In secondo luogo i nodi della «lingua corrente» vennero al pettine: è davvero sicuro che questo registro linguistico non alteri o limiti il significato? Un aneddoto. Un teologo noto per la finezza nell’interpretazione dei testi biblici si apprestava a commentare il passo della «correzione fraterna» nel Vangelo di Matteo (18,15-18). Uno degli astanti anzitutto lesse il brano, usando la traduzione in lingua corrente; il teologo ascoltò e allibì. La traduzione abituale dell’ultimo versetto era: «se non ascolterà neanche l’assemblea, sia per te come un pagano e un pubblicano» (così la traduzione CEI 1971); la traduzione in lingua corrente era invece: «se poi non ascolterà neppure la comunità, consideralo come un pagano o un estraneo». Contrariato, il teologo spiegò che quella traduzione capovolgeva il senso del brano: «sia per te come un pagano e un pubblicano» significa in realtà «comportati con lui come io, Gesù, mi comporto verso i pagani e i pubblicani», cioè mostrando l’amore incondizionato e illimitato di Dio, che supera ogni barriera etnica e anche morale.

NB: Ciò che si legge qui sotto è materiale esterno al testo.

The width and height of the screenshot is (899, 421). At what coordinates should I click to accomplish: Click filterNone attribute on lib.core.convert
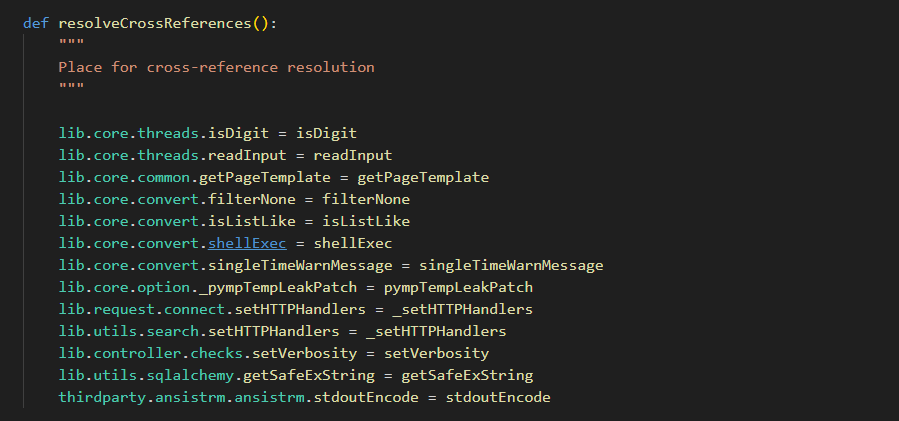click(252, 199)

Interpretazione ardita? Forse. Ma sicuramente la traduzione «in lingua corrente», nel suo desiderio di chiarezza, eliminava lo spazio di un’ambiguità preziosa, e sostituiva ad essa il buon senso «corrente». Non certo un progresso!

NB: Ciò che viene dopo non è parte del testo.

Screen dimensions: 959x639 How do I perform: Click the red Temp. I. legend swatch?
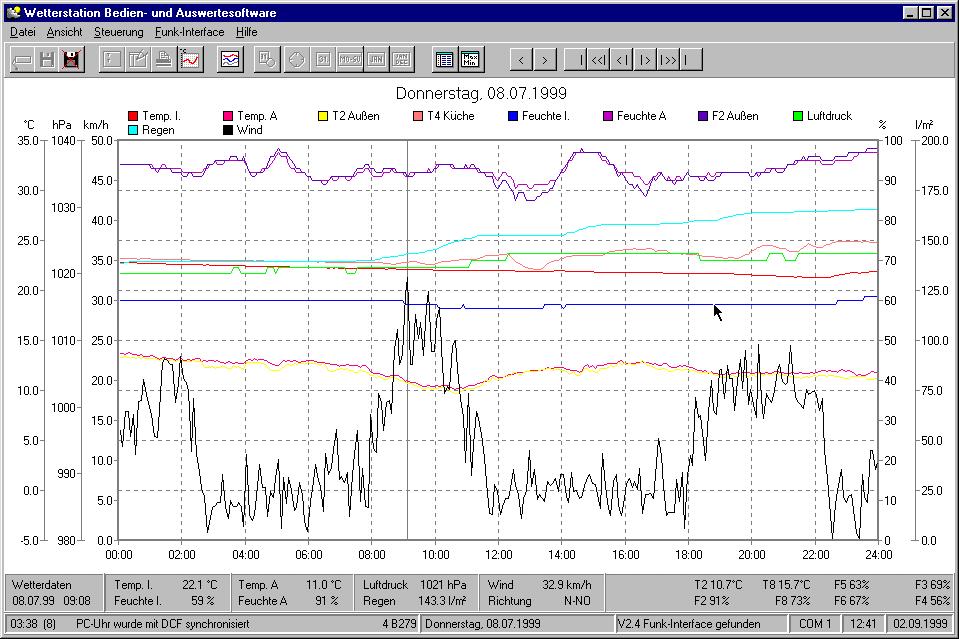(134, 116)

Ma in terzo luogo, e fondamentalmente, credo che declinò, più o meno consapevolmente, l’idea secondo cui una traduzione ad «equivalenze dinamiche» (così si descriveva lo spirito della nuova traduzione, che seguiva la teoria dal linguista Eugene Nida) fosse comunicativamente superiore a una traduzione basata su «equivalenze formali» (così veniva qualificata la modalità delle traduzioni «letterali»). Certo, ogni traduzione esiste per rendere secondariamente comprensibile un testo primariamente scritto in una lingua diversa. Ma questa comprensibilità secondaria fa a meno, può fare a meno, del trasportare il lettore (o l’ascoltatore, forse meglio) in un mondo nuovo?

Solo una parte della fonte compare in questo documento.